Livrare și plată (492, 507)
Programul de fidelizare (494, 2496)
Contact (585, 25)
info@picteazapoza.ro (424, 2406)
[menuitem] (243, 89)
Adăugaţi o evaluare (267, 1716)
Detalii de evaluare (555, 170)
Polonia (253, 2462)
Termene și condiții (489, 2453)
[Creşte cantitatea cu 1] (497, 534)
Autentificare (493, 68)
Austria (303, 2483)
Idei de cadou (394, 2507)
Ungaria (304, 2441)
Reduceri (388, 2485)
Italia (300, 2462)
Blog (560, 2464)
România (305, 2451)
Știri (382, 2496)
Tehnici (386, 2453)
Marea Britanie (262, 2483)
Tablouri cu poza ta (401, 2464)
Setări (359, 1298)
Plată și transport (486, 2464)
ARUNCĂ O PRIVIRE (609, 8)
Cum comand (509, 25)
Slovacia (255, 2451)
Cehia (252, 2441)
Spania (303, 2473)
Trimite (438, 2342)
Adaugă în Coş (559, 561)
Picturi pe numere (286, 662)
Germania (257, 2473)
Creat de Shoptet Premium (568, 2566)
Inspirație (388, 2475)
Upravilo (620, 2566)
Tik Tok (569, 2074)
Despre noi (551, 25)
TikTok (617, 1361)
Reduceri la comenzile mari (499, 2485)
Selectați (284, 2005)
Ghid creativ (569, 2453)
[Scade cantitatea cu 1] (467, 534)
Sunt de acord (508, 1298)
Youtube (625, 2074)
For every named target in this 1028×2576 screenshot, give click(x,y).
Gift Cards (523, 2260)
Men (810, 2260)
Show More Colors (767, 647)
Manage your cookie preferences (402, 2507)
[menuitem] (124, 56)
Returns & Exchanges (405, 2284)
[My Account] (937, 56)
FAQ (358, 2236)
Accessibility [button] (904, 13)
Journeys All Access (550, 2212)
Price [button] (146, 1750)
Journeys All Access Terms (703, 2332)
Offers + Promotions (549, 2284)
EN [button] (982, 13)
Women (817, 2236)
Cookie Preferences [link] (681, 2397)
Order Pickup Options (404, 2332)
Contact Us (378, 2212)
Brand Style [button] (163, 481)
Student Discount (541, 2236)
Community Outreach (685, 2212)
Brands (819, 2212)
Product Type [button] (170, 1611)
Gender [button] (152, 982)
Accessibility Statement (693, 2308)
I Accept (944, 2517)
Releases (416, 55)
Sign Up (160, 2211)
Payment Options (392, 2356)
------------------------------------------------------------------------
● Required work:
No line may be skipped. Transcribe the listing above exactly.

● Task answer:
Livrare și plată (492, 507)
Programul de fidelizare (494, 2496)
Contact (585, 25)
info@picteazapoza.ro (424, 2406)
[menuitem] (243, 89)
Adăugaţi o evaluare (267, 1716)
Detalii de evaluare (555, 170)
Polonia (253, 2462)
Termene și condiții (489, 2453)
[Creşte cantitatea cu 1] (497, 534)
Autentificare (493, 68)
Austria (303, 2483)
Idei de cadou (394, 2507)
Ungaria (304, 2441)
Reduceri (388, 2485)
Italia (300, 2462)
Blog (560, 2464)
România (305, 2451)
Știri (382, 2496)
Tehnici (386, 2453)
Marea Britanie (262, 2483)
Tablouri cu poza ta (401, 2464)
Setări (359, 1298)
Plată și transport (486, 2464)
ARUNCĂ O PRIVIRE (609, 8)
Cum comand (509, 25)
Slovacia (255, 2451)
Cehia (252, 2441)
Spania (303, 2473)
Trimite (438, 2342)
Adaugă în Coş (559, 561)
Picturi pe numere (286, 662)
Germania (257, 2473)
Creat de Shoptet Premium (568, 2566)
Inspirație (388, 2475)
Upravilo (620, 2566)
Tik Tok (569, 2074)
Despre noi (551, 25)
TikTok (617, 1361)
Reduceri la comenzile mari (499, 2485)
Selectați (284, 2005)
Ghid creativ (569, 2453)
[Scade cantitatea cu 1] (467, 534)
Sunt de acord (508, 1298)
Youtube (625, 2074)
For every named target in this 1028×2576 screenshot, give click(x,y).
Gift Cards (523, 2260)
Men (810, 2260)
Show More Colors (767, 647)
Manage your cookie preferences (402, 2507)
[menuitem] (124, 56)
Returns & Exchanges (405, 2284)
[My Account] (937, 56)
FAQ (358, 2236)
Accessibility [button] (904, 13)
Journeys All Access (550, 2212)
Price [button] (146, 1750)
Journeys All Access Terms (703, 2332)
Offers + Promotions (549, 2284)
EN [button] (982, 13)
Women (817, 2236)
Cookie Preferences [link] (681, 2397)
Order Pickup Options (404, 2332)
Contact Us (378, 2212)
Brand Style [button] (163, 481)
Student Discount (541, 2236)
Community Outreach (685, 2212)
Brands (819, 2212)
Product Type [button] (170, 1611)
Gender [button] (152, 982)
Accessibility Statement (693, 2308)
I Accept (944, 2517)
Releases (416, 55)
Sign Up (160, 2211)
Payment Options (392, 2356)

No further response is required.